Enfim, se quisermos identificar alguns fatores básicos para a
irrupção de um incêndio de uma IE predial, poderíamos dizer que são pontos
de elevada temperatura (não ao longo dos fios) e proximidade de
materiais combustíveis (papel, madeira, tecidos, plásticos, etc.).

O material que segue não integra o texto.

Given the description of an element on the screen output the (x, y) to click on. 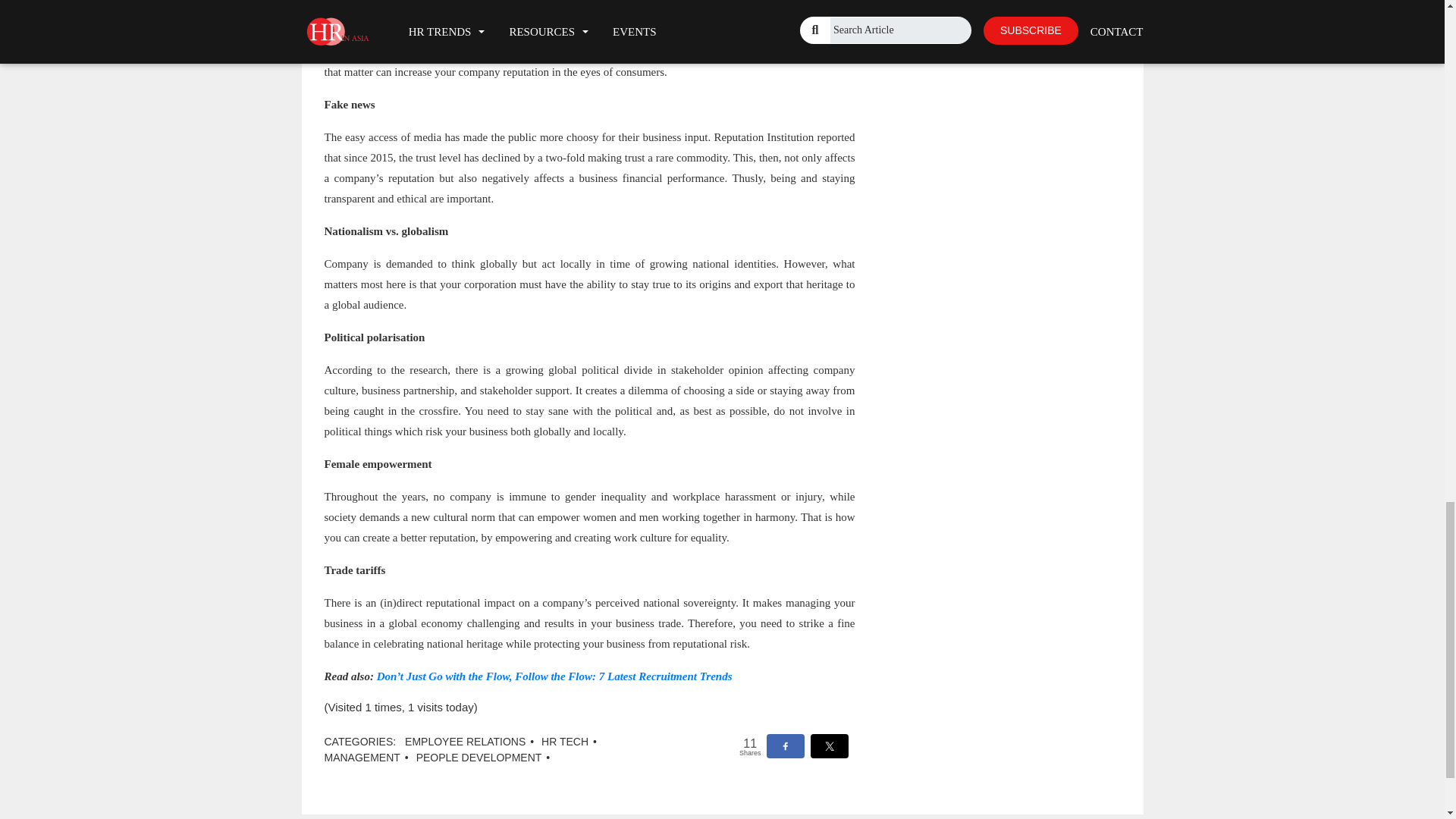
MANAGEMENT (362, 757)
EMPLOYEE RELATIONS (464, 741)
HR TECH (564, 741)
PEOPLE DEVELOPMENT (478, 757)
Given the description of an element on the screen output the (x, y) to click on. 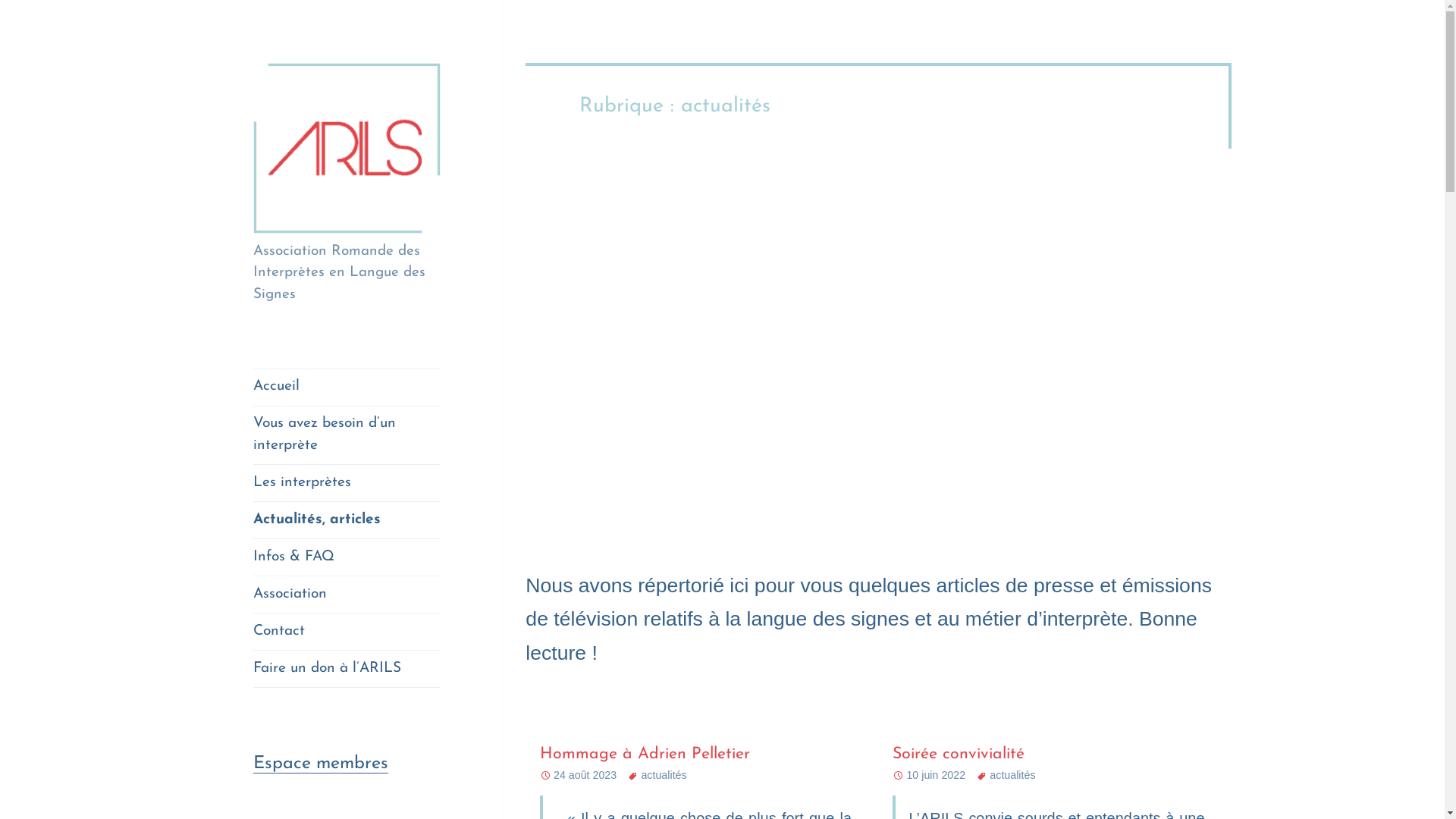
Contact Element type: text (347, 631)
Espace membres Element type: text (320, 763)
Association Element type: text (347, 594)
10 juin 2022 Element type: text (935, 774)
Accueil Element type: text (347, 387)
Infos & FAQ Element type: text (347, 557)
Given the description of an element on the screen output the (x, y) to click on. 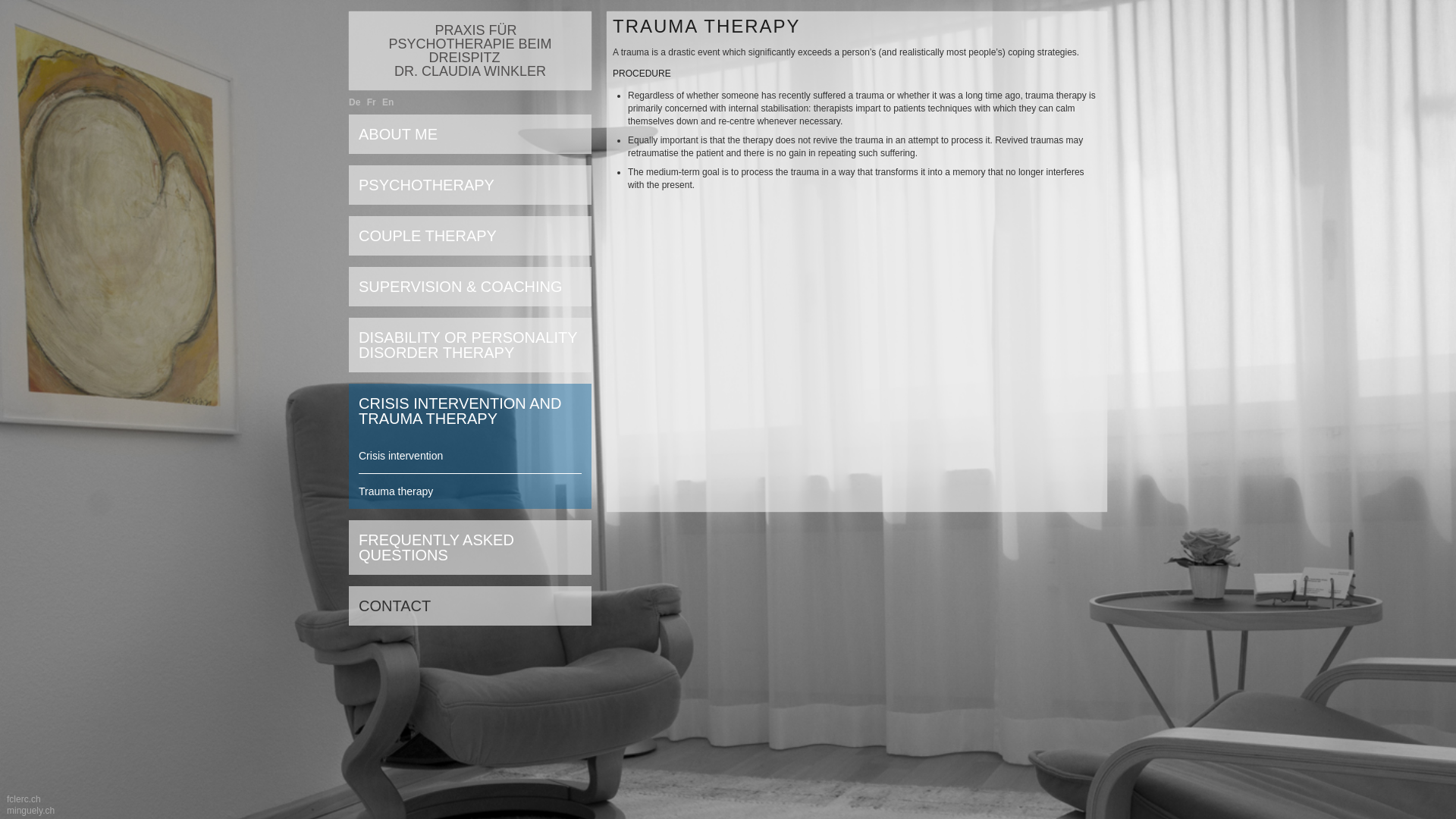
Crisis intervention (469, 455)
CONTACT (469, 605)
De (354, 102)
Trauma therapy (469, 491)
En (387, 102)
Given the description of an element on the screen output the (x, y) to click on. 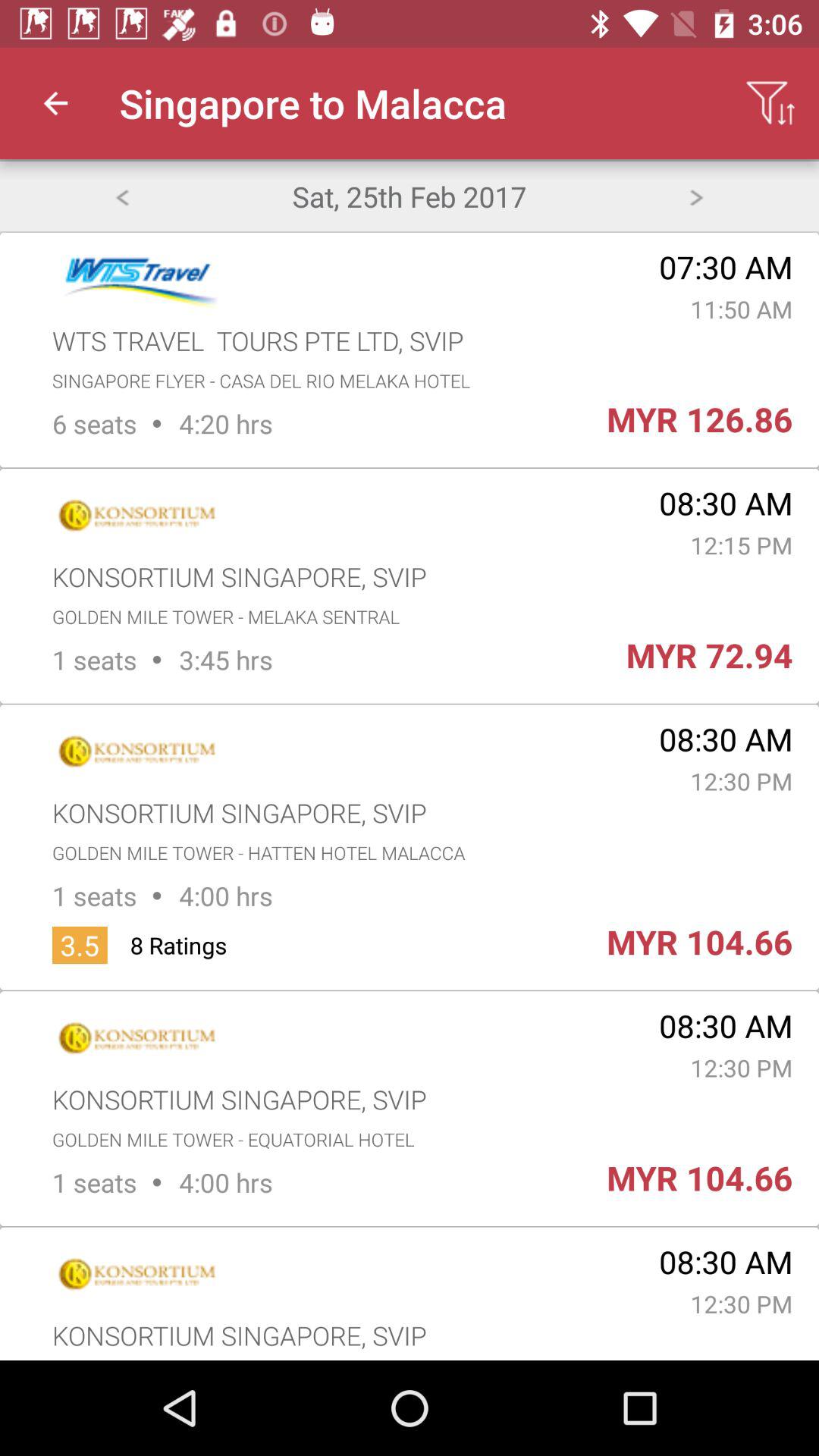
press item next to the sat 25th feb item (121, 196)
Given the description of an element on the screen output the (x, y) to click on. 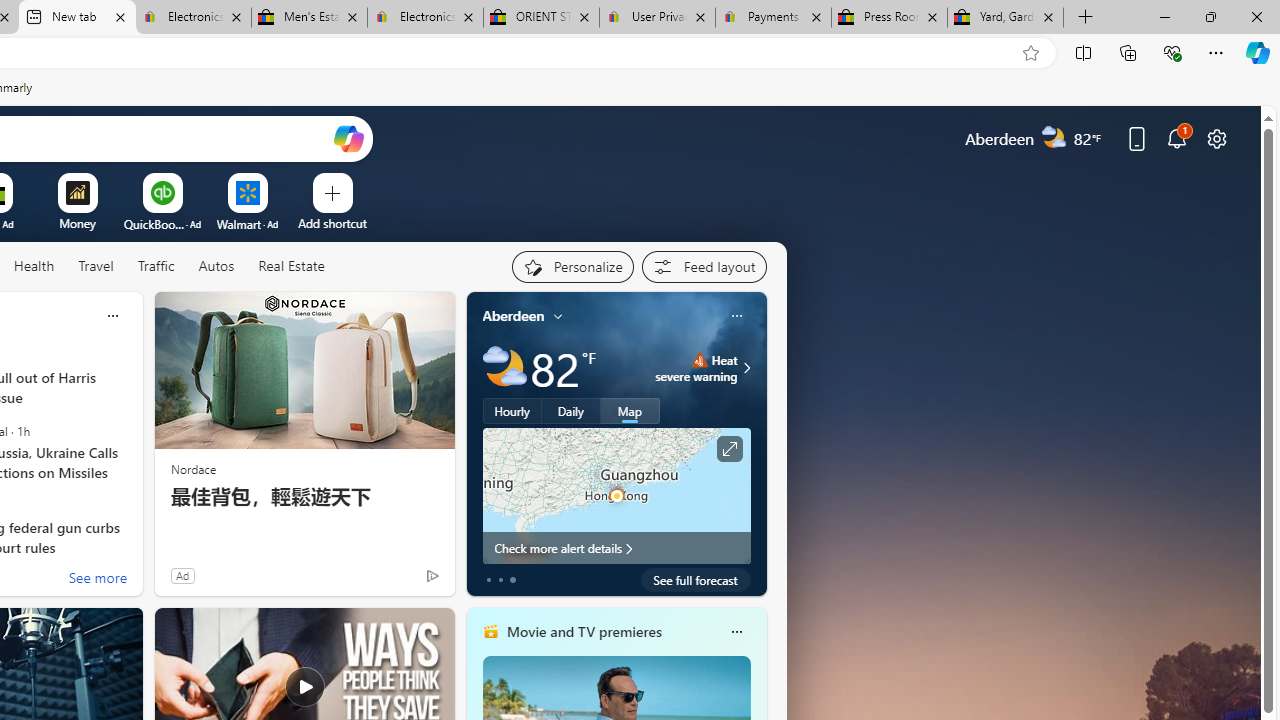
Health (33, 267)
Add a site (332, 223)
Partly cloudy (504, 368)
Larger map  (616, 495)
Health (34, 265)
Page settings (1216, 138)
Heat - Severe Heat severe warning (696, 367)
My location (558, 315)
Autos (216, 267)
Hourly (511, 411)
Check more alert details (616, 547)
Given the description of an element on the screen output the (x, y) to click on. 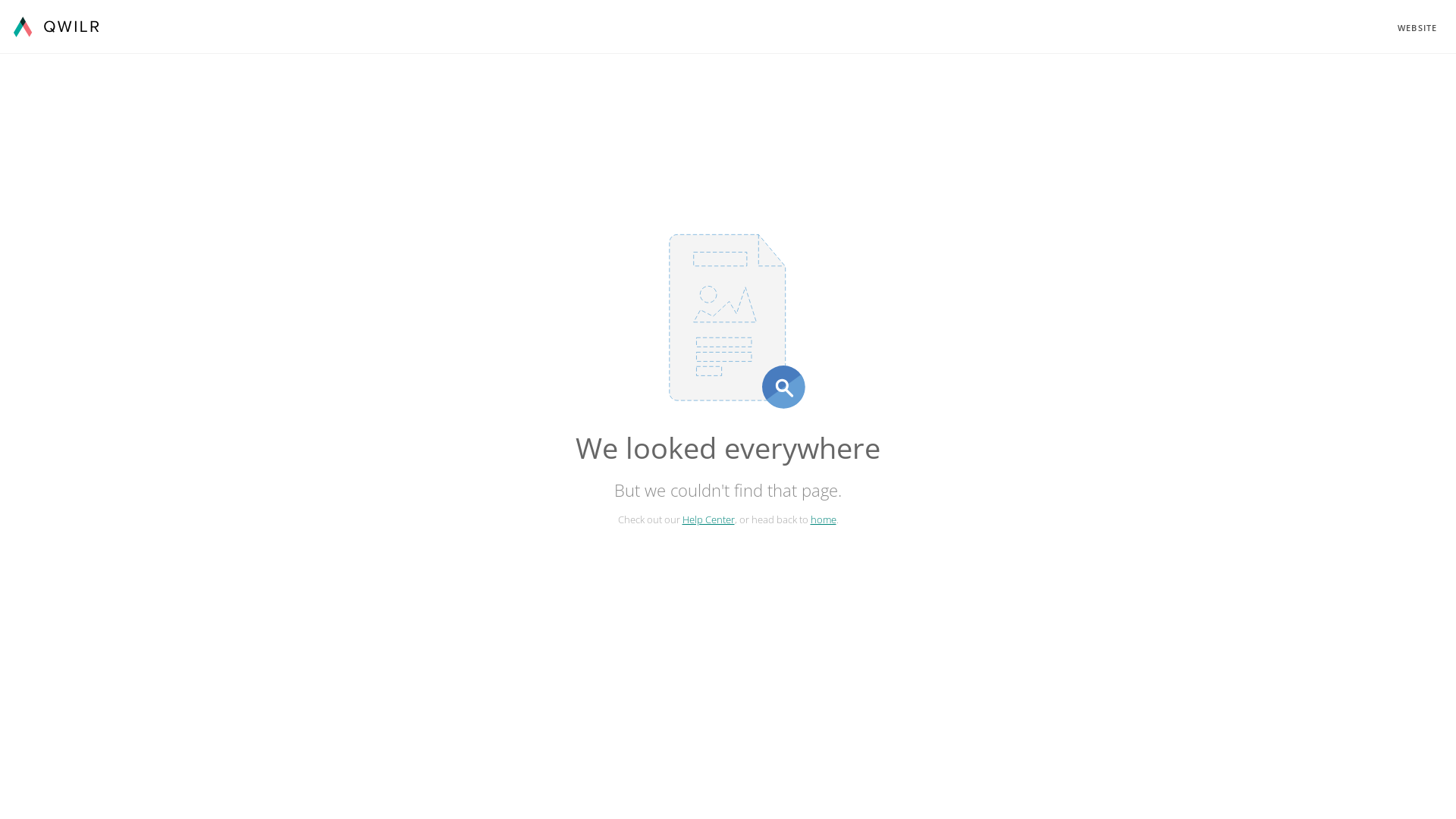
home Element type: text (822, 519)
WEBSITE Element type: text (1417, 27)
Help Center Element type: text (708, 519)
Given the description of an element on the screen output the (x, y) to click on. 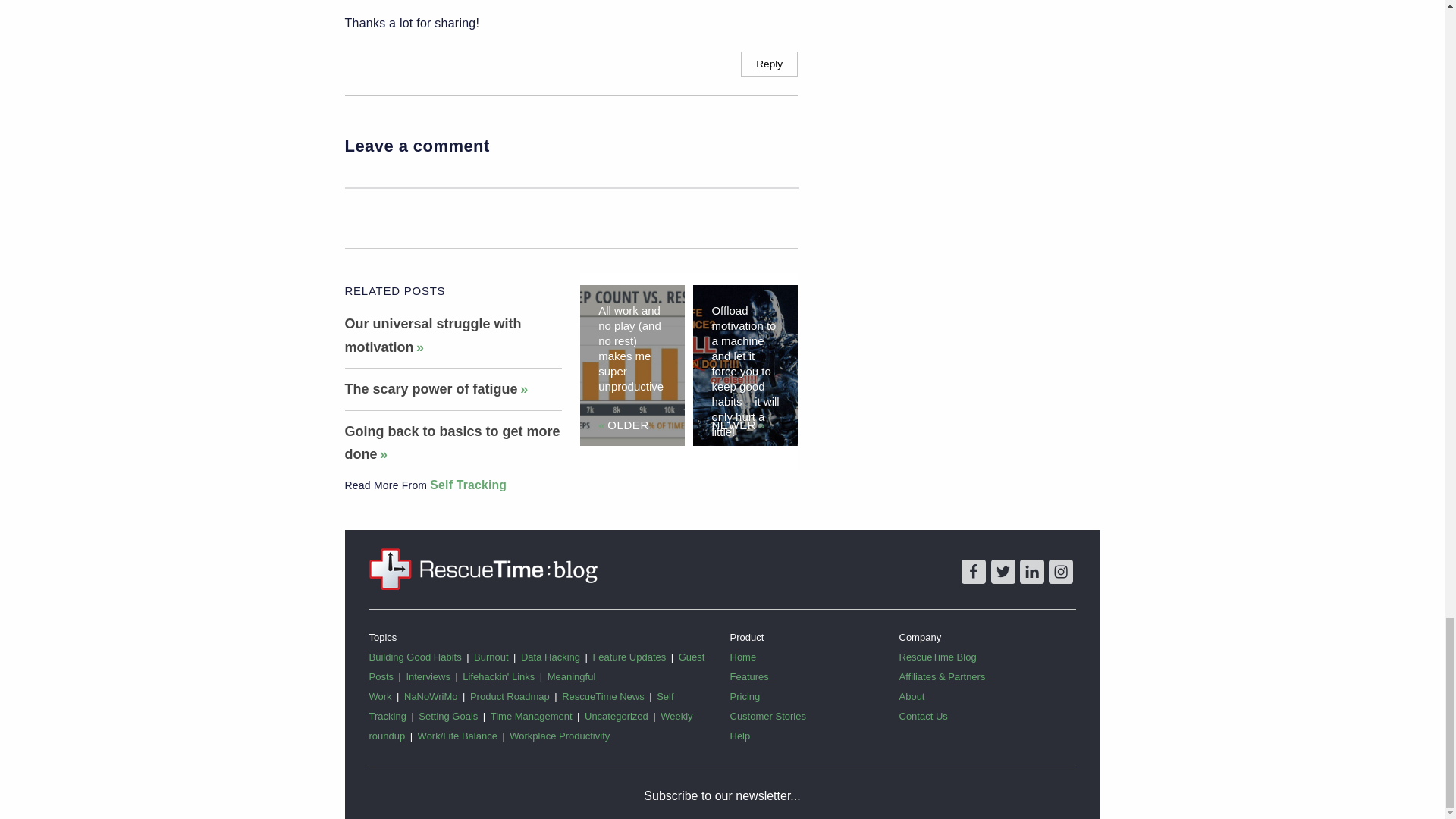
Meaningful Work (481, 685)
Data Hacking (556, 656)
Reply (769, 63)
Going back to basics to get more done (451, 443)
Building Good Habits (421, 656)
NaNoWriMo (437, 696)
RescueTime News (609, 696)
Self Tracking (467, 484)
Self Tracking (467, 484)
Burnout (497, 656)
The scary power of fatigue (435, 388)
Feature Updates (635, 656)
Our universal struggle with motivation (432, 335)
Guest Posts (536, 666)
Lifehackin' Links (505, 676)
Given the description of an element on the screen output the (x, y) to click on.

No
entanto, se o sistema de proteção (sobrecargas, curtos-circuitos, correntes de
fuga, basicamente) estiver bem dimensionado, o risco de acontecer algum
incêndio é muito baixo.
PROVIDÊNCIAS PARA COMPENSAR O USO DE FIOS IRREGULARES
Tendo em vista tudo o que foi apresentado acima – definições,
exemplos, considerações, argumentações – podem-se indicar algumas providências
para a superação dos problemas que o uso de fios irregulares possa causar.
A primeira providência, diante da descoberta do uso de
fio irregular na IE, é verificar se, pelo menos, a isolação (a capa isolante do
fio) é de bom material: PVC, 70°C de temperatura máxima e não propagador de
chama. Para testar esse último ponto é só aplicar uma chama num ponto de uma
pequena amostra do fio e verificar se a chama se espalha ou não pelo condutor.
Não se espalhando, tem-se a certeza de que o fio segue a norma, nesse quesito. Se
o fio se queimar e transmitir a chama, a necessidade de troca da fiação
torna-se mais imperiosa.
A segunda providência é trocar os disjuntores
existentes no quadro de distribuição de energia da IE (apartamento, prédio,
etc.), de acordo com a “nova” capacidade dos fios da instalação. Como exemplo,
tomando os fios dos circuitos de tomadas, que deveriam ser da bitola 2,5mm2,
e são, na verdade, de 1,75mm2 (hipoteticamente), uma bitola não
padronizada, os disjuntores originais de 20A deveriam ser trocados por
equivalentes, mas de 15A ou 16A. Dessa forma, os fios irregulares estarão
protegidos adequadamente contra sobrecargas e curtos-circuitos. E assim deve
ser feito para todos os demais disjuntores, de acordo com a nova bitola do fio
irregular. Para os circuitos de iluminação, que normalmente são protegidos por
disjuntores de 15A, deveriam passar a ser protegidos por disjuntores de 10A ou
12A. Esta providência cancela o risco do uso de um fio irregular, e é mais
econômica do que a simples substituição de toda a fiação da IE. Essa substituição,
além de cara, poderia vir a ser fonte de outros problemas, se não for muito bem
feita e se não seguir o projeto original.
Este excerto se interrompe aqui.